Prompt: Give back exactly the first lines of the entries below, through the line with "Buyers (502, 227)".
*** Dataset entries ***
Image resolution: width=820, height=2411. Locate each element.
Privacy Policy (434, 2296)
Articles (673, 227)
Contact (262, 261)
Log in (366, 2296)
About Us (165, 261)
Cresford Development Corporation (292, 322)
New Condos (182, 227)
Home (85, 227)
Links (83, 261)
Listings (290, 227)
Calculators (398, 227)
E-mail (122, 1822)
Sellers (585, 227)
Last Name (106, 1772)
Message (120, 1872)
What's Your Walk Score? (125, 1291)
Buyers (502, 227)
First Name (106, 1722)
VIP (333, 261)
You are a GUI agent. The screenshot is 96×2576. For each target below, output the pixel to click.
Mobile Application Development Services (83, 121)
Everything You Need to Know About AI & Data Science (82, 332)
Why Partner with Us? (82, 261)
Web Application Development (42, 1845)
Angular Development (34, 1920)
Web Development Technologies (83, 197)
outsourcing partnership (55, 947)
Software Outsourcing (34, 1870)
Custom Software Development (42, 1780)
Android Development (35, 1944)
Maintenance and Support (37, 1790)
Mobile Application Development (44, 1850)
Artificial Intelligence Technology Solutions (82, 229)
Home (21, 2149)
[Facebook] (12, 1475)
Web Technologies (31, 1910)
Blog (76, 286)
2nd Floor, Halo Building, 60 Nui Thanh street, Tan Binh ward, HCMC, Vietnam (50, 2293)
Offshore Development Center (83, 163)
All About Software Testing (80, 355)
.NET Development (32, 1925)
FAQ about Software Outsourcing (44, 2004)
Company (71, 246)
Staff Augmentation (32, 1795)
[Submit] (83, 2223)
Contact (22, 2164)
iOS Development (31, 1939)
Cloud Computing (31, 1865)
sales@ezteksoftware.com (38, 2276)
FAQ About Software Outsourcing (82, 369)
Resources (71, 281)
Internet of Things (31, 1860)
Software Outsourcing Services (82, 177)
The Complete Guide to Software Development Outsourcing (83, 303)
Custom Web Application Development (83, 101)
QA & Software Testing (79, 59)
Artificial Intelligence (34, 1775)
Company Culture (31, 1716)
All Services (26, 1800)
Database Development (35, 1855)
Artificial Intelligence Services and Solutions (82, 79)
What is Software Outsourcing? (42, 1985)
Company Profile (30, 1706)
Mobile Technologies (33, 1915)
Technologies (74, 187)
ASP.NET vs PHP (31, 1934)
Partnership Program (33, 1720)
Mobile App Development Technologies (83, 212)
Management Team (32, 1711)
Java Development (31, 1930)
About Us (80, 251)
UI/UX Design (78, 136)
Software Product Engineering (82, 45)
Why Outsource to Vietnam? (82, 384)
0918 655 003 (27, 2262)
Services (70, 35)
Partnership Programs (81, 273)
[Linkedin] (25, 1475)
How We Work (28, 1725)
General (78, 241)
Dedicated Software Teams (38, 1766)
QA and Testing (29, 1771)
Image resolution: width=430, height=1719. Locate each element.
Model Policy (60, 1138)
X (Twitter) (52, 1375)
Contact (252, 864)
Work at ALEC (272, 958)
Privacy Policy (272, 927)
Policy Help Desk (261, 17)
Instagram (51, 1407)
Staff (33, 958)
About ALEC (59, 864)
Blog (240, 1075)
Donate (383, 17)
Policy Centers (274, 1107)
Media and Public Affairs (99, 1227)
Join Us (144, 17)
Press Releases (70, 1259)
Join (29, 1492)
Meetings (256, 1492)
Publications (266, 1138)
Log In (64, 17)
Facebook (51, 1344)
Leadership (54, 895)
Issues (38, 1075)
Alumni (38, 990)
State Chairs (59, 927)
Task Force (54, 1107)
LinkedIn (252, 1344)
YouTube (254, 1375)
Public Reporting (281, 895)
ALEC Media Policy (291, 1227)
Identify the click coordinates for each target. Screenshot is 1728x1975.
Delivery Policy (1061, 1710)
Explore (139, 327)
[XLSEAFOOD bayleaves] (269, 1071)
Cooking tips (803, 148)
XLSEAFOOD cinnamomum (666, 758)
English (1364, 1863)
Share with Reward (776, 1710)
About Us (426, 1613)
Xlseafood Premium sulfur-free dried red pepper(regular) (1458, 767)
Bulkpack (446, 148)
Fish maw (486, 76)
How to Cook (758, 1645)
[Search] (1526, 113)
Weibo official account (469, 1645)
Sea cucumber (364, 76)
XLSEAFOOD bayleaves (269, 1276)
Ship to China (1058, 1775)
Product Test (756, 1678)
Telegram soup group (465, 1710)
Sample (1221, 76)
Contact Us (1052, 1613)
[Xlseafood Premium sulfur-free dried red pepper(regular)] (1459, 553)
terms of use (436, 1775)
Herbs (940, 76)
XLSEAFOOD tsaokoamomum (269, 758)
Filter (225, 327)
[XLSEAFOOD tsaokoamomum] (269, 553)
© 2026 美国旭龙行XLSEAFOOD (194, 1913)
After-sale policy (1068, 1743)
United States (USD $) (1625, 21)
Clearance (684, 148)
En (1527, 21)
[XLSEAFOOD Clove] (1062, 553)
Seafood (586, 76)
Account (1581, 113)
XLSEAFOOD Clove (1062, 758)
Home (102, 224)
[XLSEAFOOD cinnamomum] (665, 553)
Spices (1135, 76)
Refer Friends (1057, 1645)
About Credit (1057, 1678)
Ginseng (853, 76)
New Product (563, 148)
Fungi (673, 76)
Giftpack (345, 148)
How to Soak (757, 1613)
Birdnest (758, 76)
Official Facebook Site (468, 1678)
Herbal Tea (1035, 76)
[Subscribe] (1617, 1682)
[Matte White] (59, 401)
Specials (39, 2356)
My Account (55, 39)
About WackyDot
*** End of Dataset entries ***
Written answer:
Image resolution: width=820, height=2411. Locate each element.
Privacy Policy (434, 2296)
Articles (673, 227)
Contact (262, 261)
Log in (366, 2296)
About Us (165, 261)
Cresford Development Corporation (292, 322)
New Condos (182, 227)
Home (85, 227)
Links (83, 261)
Listings (290, 227)
Calculators (398, 227)
E-mail (122, 1822)
Sellers (585, 227)
Last Name (106, 1772)
Message (120, 1872)
What's Your Walk Score? (125, 1291)
Buyers (502, 227)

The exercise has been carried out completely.